(Records contained in a dataset)
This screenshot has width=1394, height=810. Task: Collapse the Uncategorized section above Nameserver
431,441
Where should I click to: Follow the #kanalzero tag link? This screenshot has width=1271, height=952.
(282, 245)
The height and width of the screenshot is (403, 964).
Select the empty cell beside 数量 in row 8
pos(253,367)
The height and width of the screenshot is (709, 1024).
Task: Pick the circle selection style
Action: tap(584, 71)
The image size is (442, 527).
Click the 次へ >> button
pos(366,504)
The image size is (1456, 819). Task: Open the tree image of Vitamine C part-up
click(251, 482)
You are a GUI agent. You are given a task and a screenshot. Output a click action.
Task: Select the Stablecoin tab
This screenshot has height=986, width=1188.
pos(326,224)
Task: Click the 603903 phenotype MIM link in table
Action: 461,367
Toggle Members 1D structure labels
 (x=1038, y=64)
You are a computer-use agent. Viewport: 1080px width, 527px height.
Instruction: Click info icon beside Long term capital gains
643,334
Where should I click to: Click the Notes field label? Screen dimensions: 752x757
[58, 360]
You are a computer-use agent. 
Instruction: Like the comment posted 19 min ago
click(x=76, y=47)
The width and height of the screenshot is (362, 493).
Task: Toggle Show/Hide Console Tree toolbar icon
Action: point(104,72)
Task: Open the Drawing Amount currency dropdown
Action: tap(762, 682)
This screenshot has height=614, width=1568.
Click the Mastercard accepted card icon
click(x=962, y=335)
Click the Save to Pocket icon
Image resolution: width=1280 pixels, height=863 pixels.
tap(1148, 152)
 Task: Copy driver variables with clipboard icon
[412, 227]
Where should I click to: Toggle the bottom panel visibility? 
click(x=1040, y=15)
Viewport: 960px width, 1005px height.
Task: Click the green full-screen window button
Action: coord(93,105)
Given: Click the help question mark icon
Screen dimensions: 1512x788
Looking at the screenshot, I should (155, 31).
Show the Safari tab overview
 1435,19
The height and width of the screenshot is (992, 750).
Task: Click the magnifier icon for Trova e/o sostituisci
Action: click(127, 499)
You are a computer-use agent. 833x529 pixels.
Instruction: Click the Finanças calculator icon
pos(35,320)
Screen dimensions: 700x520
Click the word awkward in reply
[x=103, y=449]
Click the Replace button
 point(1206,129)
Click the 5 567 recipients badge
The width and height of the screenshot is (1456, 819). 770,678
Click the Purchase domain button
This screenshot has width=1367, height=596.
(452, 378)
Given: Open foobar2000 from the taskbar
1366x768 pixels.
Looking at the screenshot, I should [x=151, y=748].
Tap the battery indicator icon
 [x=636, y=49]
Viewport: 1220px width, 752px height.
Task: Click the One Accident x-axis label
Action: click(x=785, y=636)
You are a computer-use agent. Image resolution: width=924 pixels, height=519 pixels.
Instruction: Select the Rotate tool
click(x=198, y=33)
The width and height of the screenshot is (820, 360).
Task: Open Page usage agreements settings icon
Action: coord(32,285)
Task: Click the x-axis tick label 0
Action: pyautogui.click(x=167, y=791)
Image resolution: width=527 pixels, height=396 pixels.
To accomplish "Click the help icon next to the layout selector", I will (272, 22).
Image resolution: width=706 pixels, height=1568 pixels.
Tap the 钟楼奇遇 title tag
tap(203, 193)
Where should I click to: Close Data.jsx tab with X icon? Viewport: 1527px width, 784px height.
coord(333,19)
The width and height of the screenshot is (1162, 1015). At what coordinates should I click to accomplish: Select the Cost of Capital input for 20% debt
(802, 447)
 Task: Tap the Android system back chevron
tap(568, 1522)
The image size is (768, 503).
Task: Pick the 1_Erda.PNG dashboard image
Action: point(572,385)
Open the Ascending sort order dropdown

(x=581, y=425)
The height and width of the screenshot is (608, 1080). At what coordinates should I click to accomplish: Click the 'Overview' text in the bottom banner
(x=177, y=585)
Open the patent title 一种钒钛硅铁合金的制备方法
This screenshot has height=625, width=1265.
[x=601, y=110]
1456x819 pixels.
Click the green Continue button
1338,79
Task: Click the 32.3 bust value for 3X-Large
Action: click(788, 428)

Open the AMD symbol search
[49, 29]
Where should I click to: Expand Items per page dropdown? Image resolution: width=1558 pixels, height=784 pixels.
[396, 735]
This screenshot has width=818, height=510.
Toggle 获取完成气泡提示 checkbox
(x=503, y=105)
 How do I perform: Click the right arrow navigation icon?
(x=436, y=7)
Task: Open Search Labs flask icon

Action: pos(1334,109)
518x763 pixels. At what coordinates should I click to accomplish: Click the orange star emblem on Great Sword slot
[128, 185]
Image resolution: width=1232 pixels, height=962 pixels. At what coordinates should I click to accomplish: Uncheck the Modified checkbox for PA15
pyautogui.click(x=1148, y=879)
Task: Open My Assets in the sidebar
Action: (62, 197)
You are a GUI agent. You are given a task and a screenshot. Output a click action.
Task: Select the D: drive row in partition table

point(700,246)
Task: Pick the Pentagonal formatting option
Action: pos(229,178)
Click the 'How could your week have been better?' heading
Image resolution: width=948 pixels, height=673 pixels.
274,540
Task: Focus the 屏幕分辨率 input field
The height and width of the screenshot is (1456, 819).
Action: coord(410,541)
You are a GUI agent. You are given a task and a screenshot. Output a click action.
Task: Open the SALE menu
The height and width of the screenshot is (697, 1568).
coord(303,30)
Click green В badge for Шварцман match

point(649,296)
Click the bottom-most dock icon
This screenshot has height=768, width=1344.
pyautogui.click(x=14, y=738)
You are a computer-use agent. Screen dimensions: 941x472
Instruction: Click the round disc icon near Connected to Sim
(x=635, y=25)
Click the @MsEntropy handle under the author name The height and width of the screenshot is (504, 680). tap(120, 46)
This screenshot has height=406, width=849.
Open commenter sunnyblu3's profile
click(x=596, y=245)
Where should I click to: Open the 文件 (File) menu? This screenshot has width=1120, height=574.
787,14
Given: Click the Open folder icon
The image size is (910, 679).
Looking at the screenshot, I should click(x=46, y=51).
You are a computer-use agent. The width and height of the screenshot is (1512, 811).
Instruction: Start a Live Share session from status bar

Exercise brief: Please rewrite all of the data above, changing every "Instruction" to "Command" and keeping everything else the same.

Written answer:
This screenshot has width=1394, height=810. Task: Collapse the Uncategorized section above Nameserver
431,441
Where should I click to: Follow the #kanalzero tag link? This screenshot has width=1271, height=952.
(282, 245)
The height and width of the screenshot is (403, 964).
Select the empty cell beside 数量 in row 8
pos(253,367)
The height and width of the screenshot is (709, 1024).
Task: Pick the circle selection style
Action: tap(584, 71)
The image size is (442, 527).
Click the 次へ >> button
pos(366,504)
The image size is (1456, 819). Task: Open the tree image of Vitamine C part-up
click(251, 482)
You are a GUI agent. You are given a task and a screenshot. Output a click action.
Task: Select the Stablecoin tab
This screenshot has height=986, width=1188.
pos(326,224)
Task: Click the 603903 phenotype MIM link in table
Action: 461,367
Toggle Members 1D structure labels
 (x=1038, y=64)
You are a computer-use agent. Viewport: 1080px width, 527px height.
Command: Click info icon beside Long term capital gains
643,334
Where should I click to: Click the Notes field label? Screen dimensions: 752x757
[58, 360]
You are a computer-use agent. 
Command: Like the comment posted 19 min ago
click(x=76, y=47)
The width and height of the screenshot is (362, 493).
Task: Toggle Show/Hide Console Tree toolbar icon
Action: point(104,72)
Task: Open the Drawing Amount currency dropdown
Action: tap(762, 682)
This screenshot has height=614, width=1568.
Click the Mastercard accepted card icon
click(x=962, y=335)
Click the Save to Pocket icon
Image resolution: width=1280 pixels, height=863 pixels.
tap(1148, 152)
 Task: Copy driver variables with clipboard icon
[412, 227]
Where should I click to: Toggle the bottom panel visibility? 
click(x=1040, y=15)
Viewport: 960px width, 1005px height.
Task: Click the green full-screen window button
Action: coord(93,105)
Given: Click the help question mark icon
Screen dimensions: 1512x788
Looking at the screenshot, I should (155, 31).
Show the Safari tab overview
 1435,19
The height and width of the screenshot is (992, 750).
Task: Click the magnifier icon for Trova e/o sostituisci
Action: click(127, 499)
You are a computer-use agent. 833x529 pixels.
Command: Click the Finanças calculator icon
pos(35,320)
Screen dimensions: 700x520
Click the word awkward in reply
[x=103, y=449]
Click the Replace button
 point(1206,129)
Click the 5 567 recipients badge
The width and height of the screenshot is (1456, 819). 770,678
Click the Purchase domain button
This screenshot has width=1367, height=596.
(452, 378)
Given: Open foobar2000 from the taskbar
1366x768 pixels.
Looking at the screenshot, I should [x=151, y=748].
Tap the battery indicator icon
 [x=636, y=49]
Viewport: 1220px width, 752px height.
Task: Click the One Accident x-axis label
Action: click(x=785, y=636)
You are a computer-use agent. Image resolution: width=924 pixels, height=519 pixels.
Command: Select the Rotate tool
click(x=198, y=33)
The width and height of the screenshot is (820, 360).
Task: Open Page usage agreements settings icon
Action: coord(32,285)
Task: Click the x-axis tick label 0
Action: pyautogui.click(x=167, y=791)
Image resolution: width=527 pixels, height=396 pixels.
To accomplish "Click the help icon next to the layout selector", I will (272, 22).
Image resolution: width=706 pixels, height=1568 pixels.
Tap the 钟楼奇遇 title tag
tap(203, 193)
Where should I click to: Close Data.jsx tab with X icon? Viewport: 1527px width, 784px height.
coord(333,19)
The width and height of the screenshot is (1162, 1015). At what coordinates should I click to accomplish: Select the Cost of Capital input for 20% debt
(802, 447)
 Task: Tap the Android system back chevron
tap(568, 1522)
The image size is (768, 503).
Task: Pick the 1_Erda.PNG dashboard image
Action: point(572,385)
Open the Ascending sort order dropdown

(x=581, y=425)
The height and width of the screenshot is (608, 1080). At what coordinates should I click to accomplish: Click the 'Overview' text in the bottom banner
(x=177, y=585)
Open the patent title 一种钒钛硅铁合金的制备方法
This screenshot has height=625, width=1265.
[x=601, y=110]
1456x819 pixels.
Click the green Continue button
1338,79
Task: Click the 32.3 bust value for 3X-Large
Action: click(788, 428)

Open the AMD symbol search
[49, 29]
Where should I click to: Expand Items per page dropdown? Image resolution: width=1558 pixels, height=784 pixels.
[396, 735]
This screenshot has width=818, height=510.
Toggle 获取完成气泡提示 checkbox
(x=503, y=105)
 How do I perform: Click the right arrow navigation icon?
(x=436, y=7)
Task: Open Search Labs flask icon

Action: pos(1334,109)
518x763 pixels. At what coordinates should I click to accomplish: Click the orange star emblem on Great Sword slot
[128, 185]
Image resolution: width=1232 pixels, height=962 pixels. At what coordinates should I click to accomplish: Uncheck the Modified checkbox for PA15
pyautogui.click(x=1148, y=879)
Task: Open My Assets in the sidebar
Action: (62, 197)
You are a GUI agent. You are given a task and a screenshot. Output a click action.
Task: Select the D: drive row in partition table

point(700,246)
Task: Pick the Pentagonal formatting option
Action: pos(229,178)
Click the 'How could your week have been better?' heading
Image resolution: width=948 pixels, height=673 pixels.
274,540
Task: Focus the 屏幕分辨率 input field
The height and width of the screenshot is (1456, 819).
Action: coord(410,541)
You are a GUI agent. You are given a task and a screenshot. Output a click action.
Task: Open the SALE menu
The height and width of the screenshot is (697, 1568).
coord(303,30)
Click green В badge for Шварцман match

point(649,296)
Click the bottom-most dock icon
This screenshot has height=768, width=1344.
pyautogui.click(x=14, y=738)
You are a computer-use agent. Screen dimensions: 941x472
Command: Click the round disc icon near Connected to Sim
(x=635, y=25)
Click the @MsEntropy handle under the author name The height and width of the screenshot is (504, 680). tap(120, 46)
This screenshot has height=406, width=849.
Open commenter sunnyblu3's profile
click(x=596, y=245)
Where should I click to: Open the 文件 (File) menu? This screenshot has width=1120, height=574.
787,14
Given: Click the Open folder icon
The image size is (910, 679).
Looking at the screenshot, I should click(x=46, y=51).
You are a computer-use agent. The width and height of the screenshot is (1512, 811).
Command: Start a Live Share session from status bar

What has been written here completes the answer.